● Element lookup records
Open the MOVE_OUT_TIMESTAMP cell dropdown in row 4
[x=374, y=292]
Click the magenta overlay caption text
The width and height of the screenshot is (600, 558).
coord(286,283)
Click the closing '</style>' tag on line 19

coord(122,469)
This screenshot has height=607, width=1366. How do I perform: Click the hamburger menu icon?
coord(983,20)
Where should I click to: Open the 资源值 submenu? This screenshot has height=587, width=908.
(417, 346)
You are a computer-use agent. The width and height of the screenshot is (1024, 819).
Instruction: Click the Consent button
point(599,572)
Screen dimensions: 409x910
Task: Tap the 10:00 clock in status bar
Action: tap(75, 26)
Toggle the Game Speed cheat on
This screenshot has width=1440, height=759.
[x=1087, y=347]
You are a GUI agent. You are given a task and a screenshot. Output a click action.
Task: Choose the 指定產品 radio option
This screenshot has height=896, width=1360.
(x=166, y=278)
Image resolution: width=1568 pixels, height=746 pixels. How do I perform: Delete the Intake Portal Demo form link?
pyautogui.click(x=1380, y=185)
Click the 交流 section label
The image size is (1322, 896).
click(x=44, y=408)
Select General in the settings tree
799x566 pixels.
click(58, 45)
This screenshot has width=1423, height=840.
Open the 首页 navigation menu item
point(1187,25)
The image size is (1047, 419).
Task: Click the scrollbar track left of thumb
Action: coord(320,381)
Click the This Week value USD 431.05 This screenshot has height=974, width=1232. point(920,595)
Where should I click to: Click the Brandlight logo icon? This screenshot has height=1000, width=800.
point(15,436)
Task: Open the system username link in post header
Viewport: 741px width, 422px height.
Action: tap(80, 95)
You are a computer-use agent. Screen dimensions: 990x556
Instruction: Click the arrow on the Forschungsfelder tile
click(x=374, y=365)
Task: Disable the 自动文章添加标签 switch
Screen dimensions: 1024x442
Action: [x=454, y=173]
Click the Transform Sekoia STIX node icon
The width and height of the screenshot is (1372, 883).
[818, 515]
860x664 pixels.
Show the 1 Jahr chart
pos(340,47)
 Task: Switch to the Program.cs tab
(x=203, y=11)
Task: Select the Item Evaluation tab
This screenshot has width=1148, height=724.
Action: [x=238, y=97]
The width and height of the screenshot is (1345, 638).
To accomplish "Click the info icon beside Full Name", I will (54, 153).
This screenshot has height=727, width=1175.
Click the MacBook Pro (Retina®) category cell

● Do this
Reproduce every line of the material above verbatim, keeping the original order.

● Solved exercise
Open the MOVE_OUT_TIMESTAMP cell dropdown in row 4
[x=374, y=292]
Click the magenta overlay caption text
The width and height of the screenshot is (600, 558).
coord(286,283)
Click the closing '</style>' tag on line 19

coord(122,469)
This screenshot has height=607, width=1366. How do I perform: Click the hamburger menu icon?
coord(983,20)
Where should I click to: Open the 资源值 submenu? This screenshot has height=587, width=908.
(417, 346)
You are a computer-use agent. The width and height of the screenshot is (1024, 819).
Instruction: Click the Consent button
point(599,572)
Screen dimensions: 409x910
Task: Tap the 10:00 clock in status bar
Action: tap(75, 26)
Toggle the Game Speed cheat on
This screenshot has width=1440, height=759.
[x=1087, y=347]
You are a GUI agent. You are given a task and a screenshot. Output a click action.
Task: Choose the 指定產品 radio option
This screenshot has height=896, width=1360.
(x=166, y=278)
Image resolution: width=1568 pixels, height=746 pixels. How do I perform: Delete the Intake Portal Demo form link?
pyautogui.click(x=1380, y=185)
Click the 交流 section label
The image size is (1322, 896).
click(x=44, y=408)
Select General in the settings tree
799x566 pixels.
click(58, 45)
This screenshot has width=1423, height=840.
Open the 首页 navigation menu item
point(1187,25)
The image size is (1047, 419).
Task: Click the scrollbar track left of thumb
Action: coord(320,381)
Click the This Week value USD 431.05 This screenshot has height=974, width=1232. point(920,595)
Where should I click to: Click the Brandlight logo icon? This screenshot has height=1000, width=800.
point(15,436)
Task: Open the system username link in post header
Viewport: 741px width, 422px height.
Action: tap(80, 95)
You are a computer-use agent. Screen dimensions: 990x556
Instruction: Click the arrow on the Forschungsfelder tile
click(x=374, y=365)
Task: Disable the 自动文章添加标签 switch
Screen dimensions: 1024x442
Action: [x=454, y=173]
Click the Transform Sekoia STIX node icon
The width and height of the screenshot is (1372, 883).
[818, 515]
860x664 pixels.
Show the 1 Jahr chart
pos(340,47)
 Task: Switch to the Program.cs tab
(x=203, y=11)
Task: Select the Item Evaluation tab
This screenshot has width=1148, height=724.
Action: [x=238, y=97]
The width and height of the screenshot is (1345, 638).
To accomplish "Click the info icon beside Full Name", I will (54, 153).
This screenshot has height=727, width=1175.
Click the MacBook Pro (Retina®) category cell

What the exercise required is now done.